With the creation of an alternative BBC TV channel expressly to broadcast more esoteric
art, music and drama it was inevitable that jazz would be given its own showcase.
The 625 of the title came from 625 lines which made up the higher definition picture
that BBC2 used which necessitated a selection switch (405/625) on the side of all
new television sets.
Ex-Light Programme producer Terry Henebery was chosen to produce the series which
would be introduced first by Steve Race, replaced by Humphrey Lyttelton. Looking
at the perspective from nearly sixty years on, it's odd that the producer couldn't
have found, or discovered black British presenters or musicians. Asked by Melody
Maker about his intentions for the show he explained "When I went to BBC2 I was asked
if I would like to do a jazz series. My proposals were rather different from what
we are actually doing.
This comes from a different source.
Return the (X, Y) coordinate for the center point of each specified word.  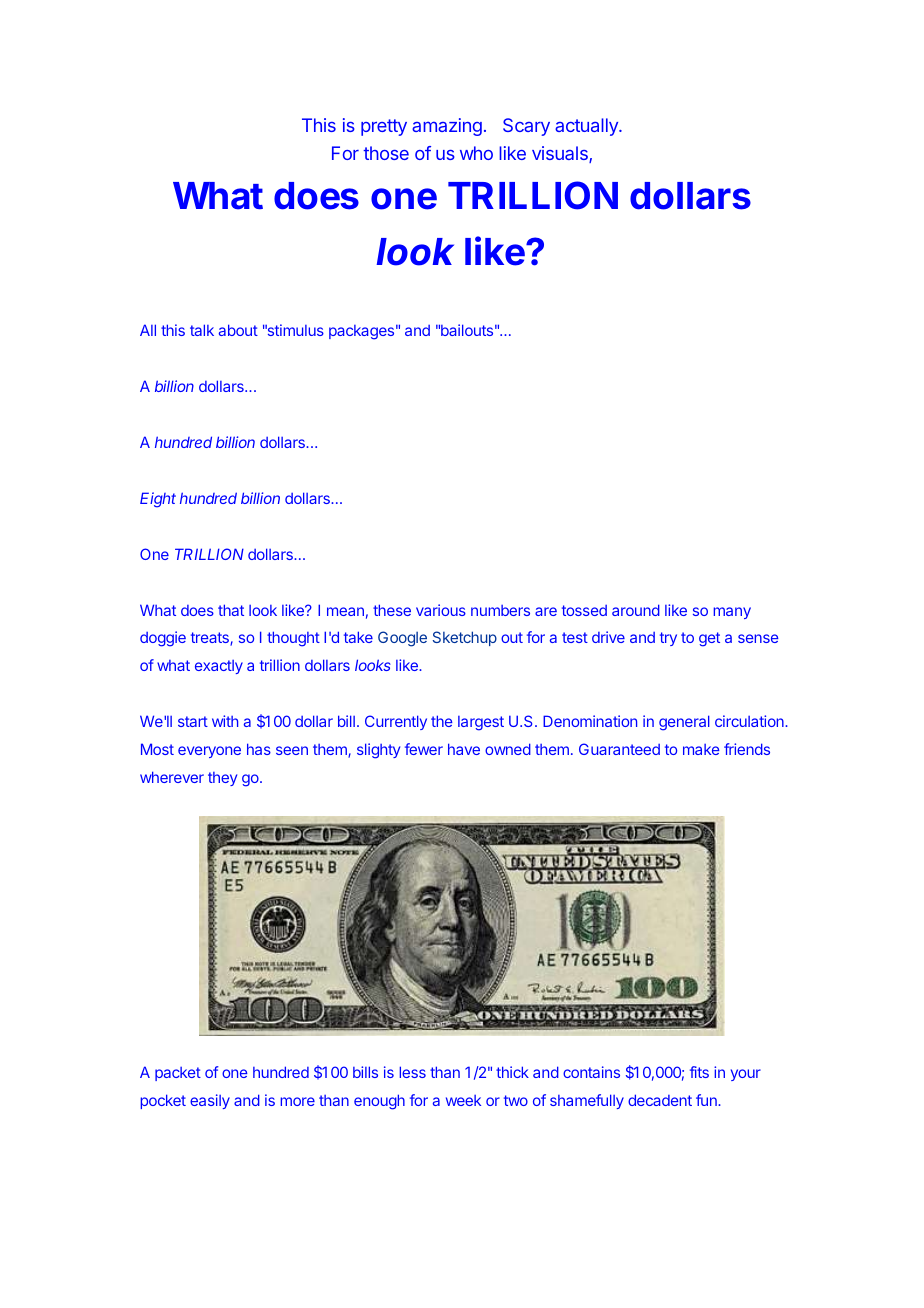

I thought of a live, weekly topical programme with pen portraits,
film clips - rather like a visual 'Jazz Scene.' But it was felt we wanted a programme
which presented jazzmen at work. There has been no gimmickry at all. In the days
when I envisaged more of a magazine programme. I didn't realise we would have all
the really big jazz names coming in."
A turf war between the Musician's Union of Britain and the American Federation of
Musicians meant that very few jazz acts would be able to come to Britain. A truce
was called in the mid-fifties, so by the time that BBC2 debuted in 1964 they found
a steady stream of American jazz performers who were coming toward the end of their
live careers who were only too willing to perform. But almost as important the show
gave airtime to UK musicians like Ronnie Scott, Tubby Hayes and Bill LaSage. But
this was no Later or The Tube, it never really gave time to up and coming talent,
just the familiar faces.
Many of the shows were recorded for repeat broadcast in the Best of Jazz 625 series
and these still survive, while BBC4 broadcast new editions featuring new British
talent in Spring 2019 and Autumn 2020.